(TASK DIRECTIONS) Scan the listing below and copy every line holding "handle".
++++ EXERCISE MATERIALS
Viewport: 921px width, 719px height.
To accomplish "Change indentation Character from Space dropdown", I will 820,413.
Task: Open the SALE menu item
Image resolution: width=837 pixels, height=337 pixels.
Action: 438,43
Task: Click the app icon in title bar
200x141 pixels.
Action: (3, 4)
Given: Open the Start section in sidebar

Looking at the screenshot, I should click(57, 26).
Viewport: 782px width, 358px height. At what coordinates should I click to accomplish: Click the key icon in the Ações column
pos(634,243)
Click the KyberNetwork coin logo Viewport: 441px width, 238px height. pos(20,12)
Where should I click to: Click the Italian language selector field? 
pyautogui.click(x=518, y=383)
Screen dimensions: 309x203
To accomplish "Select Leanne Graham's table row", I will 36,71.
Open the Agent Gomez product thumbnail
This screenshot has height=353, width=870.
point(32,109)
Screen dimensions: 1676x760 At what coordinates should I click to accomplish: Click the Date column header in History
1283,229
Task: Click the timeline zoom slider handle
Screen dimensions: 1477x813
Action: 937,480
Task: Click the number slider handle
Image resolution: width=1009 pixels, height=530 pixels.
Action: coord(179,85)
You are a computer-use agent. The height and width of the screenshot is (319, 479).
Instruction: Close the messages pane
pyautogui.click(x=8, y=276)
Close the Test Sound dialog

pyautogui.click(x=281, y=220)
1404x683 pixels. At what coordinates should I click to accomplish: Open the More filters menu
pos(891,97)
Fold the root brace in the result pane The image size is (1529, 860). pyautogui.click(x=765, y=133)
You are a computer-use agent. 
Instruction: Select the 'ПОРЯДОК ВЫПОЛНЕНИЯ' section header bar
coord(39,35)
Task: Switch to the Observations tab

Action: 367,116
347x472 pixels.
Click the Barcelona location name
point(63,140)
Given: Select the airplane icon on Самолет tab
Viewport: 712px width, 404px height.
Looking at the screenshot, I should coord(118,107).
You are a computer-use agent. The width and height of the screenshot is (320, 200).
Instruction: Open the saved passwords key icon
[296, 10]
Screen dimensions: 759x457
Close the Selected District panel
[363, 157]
++++++++
(WRITTEN SOLUTION)
Task: Click the timeline zoom slider handle
Task: Click the number slider handle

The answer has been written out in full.